USS Macdonough (DLG-8/DDG-39) was a guided missile destroyer in the United States Navy. She was named for Commodore Thomas Macdonough, the 4th ship of the United States Navy to be named for him.

==Construction and career==
The fourth Macdonough was projected as DL-8, but redesignated DLG-8 prior to keel laying by the Fore River Shipyard owned by Bethlehem Steel Co. in Quincy, Massachusetts, on 16 April 1958. The ship was launched on 9 July 1959, sponsored by Mrs. Agnes Macdonough Wilson, great-granddaughter of Commodore Thomas Macdonough; and commissioned on 4 November 1961. She was initially rated as a guided missile frigate.

Having undergone an extended shakedown and training period, she reported to her home port at Charleston, South Carolina, 23 September 1962 and assumed duties as flagship for Commander, Cruiser-Destroyer Flotilla 6, U.S. Atlantic Fleet. A month later she joined other units of the U.S. 2nd Fleet in enforcing the Cuban quarantine during the Cuban Missile Crisis, become part of Task Group 136.1 under Rear Admiral John Ailes, Commander, CruDesFlot 6. She remained with that force until it was dissolved on Thanksgiving Day, 22 November. The first 3 months of 1963 were spent firing missiles off the coast of Florida under the auspices of the Operational Test and Evaluation Force. She returned to Charleston in March and operated in the Charleston-Norfolk area until departing on her first U.S. 6th Fleet deployment 4 June.

The guided missile destroyer cruised the Mediterranean Sea until the following fall, taking part in scheduled fleet exercises and training operations. Upon her return to the East Coast of the United States, 26 October, she resumed operations in the Charleston area. With the new year, 1964, Macdonough steamed south to Puerto Rico for training exercises with the 2nd Fleet. During these exercises; she participated in an Atlantic Fleet live-firing anti-air warfare exercise, which included missile firing at drone aircraft. The ship returned to Charleston for 2 weeks in February, and then put out to sea again for carrier exercises off the East Coast followed by helicopter evaluation tests in the Atlantic.
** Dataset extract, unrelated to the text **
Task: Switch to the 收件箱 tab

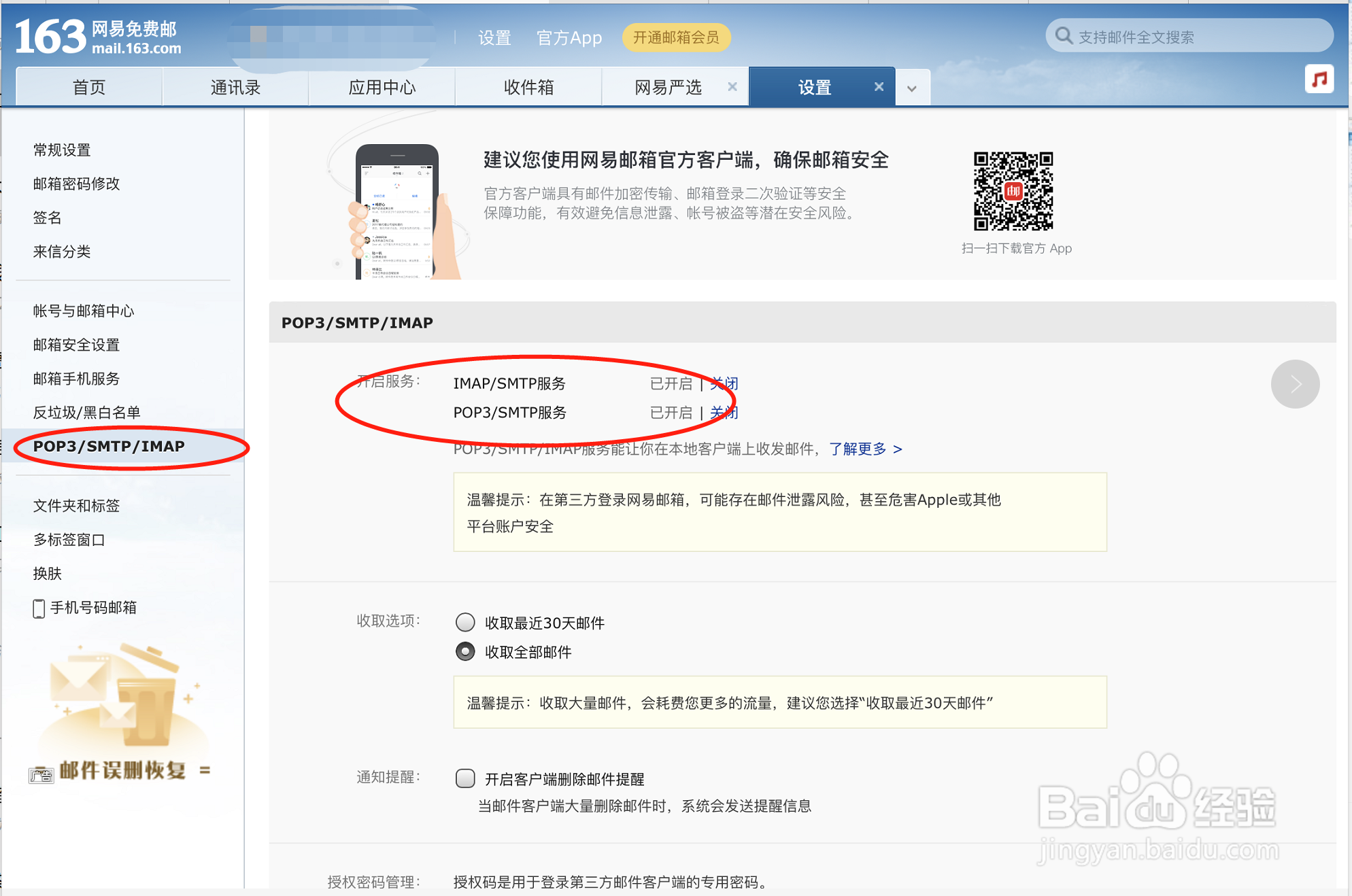Action: point(528,86)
Macdonoughs second Mediterranean deployment, 10 July to 22 December 1964, was followed by a 6-month overhaul at the Charleston Naval Shipyard. Coastal operations out of home port occupied the frigate until mid-September 1965, when she proceeded to the Atlantic Fleet Missile Range and then to Guantánamo Bay, Cuba, for training exercises. Having returned to her Charleston home port in early November, Macdonough prepared for another Mediterranean deployment, departing Charleston at the end of the month. Macdonough served as flagship for the recovery effort of the Palomares Incident during the third Mediterranean deployment.
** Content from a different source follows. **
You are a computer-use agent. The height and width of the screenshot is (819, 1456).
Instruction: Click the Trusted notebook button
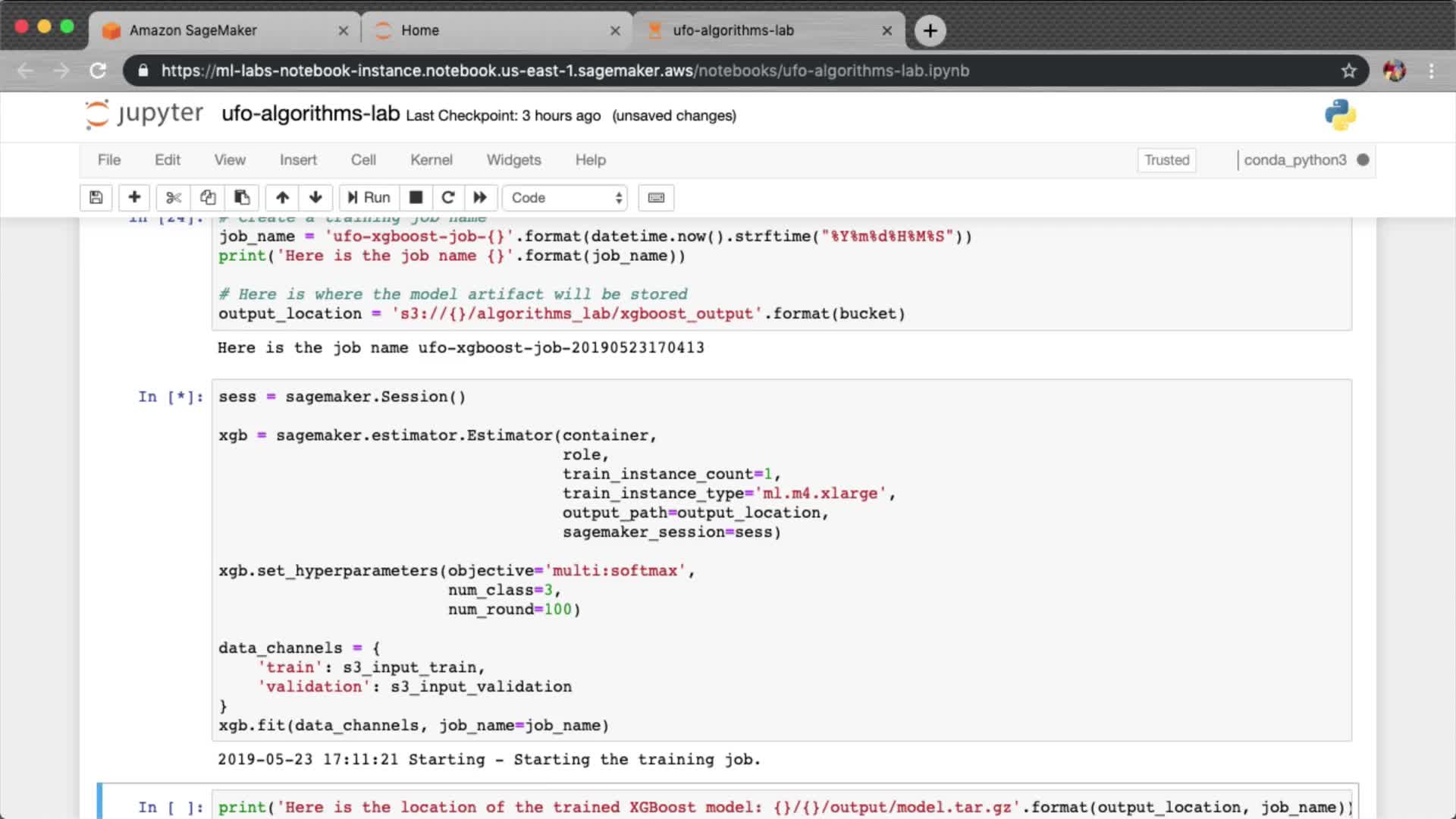coord(1166,160)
On 8 April 1966, Macdonough returned to South Carolina and once again resumed operations and fleet and squadron exercises along the southern east coast and in the Caribbean Sea. During the summer a midshipman training cruise took the frigate to several east coast ports and to the Caribbean. After participating in "LANTFLEX 66," and AAW/ASW/amphibious exercise, she returned to Charleston on 16 December.

After conducting further exercises off the east coast, Macdonough prepared once again for overseas movement; and, on 2 May 1967, she departed Charleston for her fourth Mediterranean cruise. She conducted summer midshipmen training, visited various Mediterranean ports and participate in several joint exercises with ships of allied navies, returning to South Carolina 28 October.

Macdonough continued operating with the 2nd Fleet until May 1968 when she again deployed to the Mediterranean, returning to her home port in September. She remained off the east coast into 1969.

== Decommissioning ==
Commissioned as a guided missile frigate (DLG), the USS MacDONOUGH was reclassified as guided missile destroyer (DDG) on 30 June 1975, changing its hullnumber from DLG 8 to DDG 39.

The ship was decommissioned on 23 October 1992, and stricken from the Navy list on 20 November 1992. On 16 December 1994, the MacDONOUGH was finally sold for scrapping.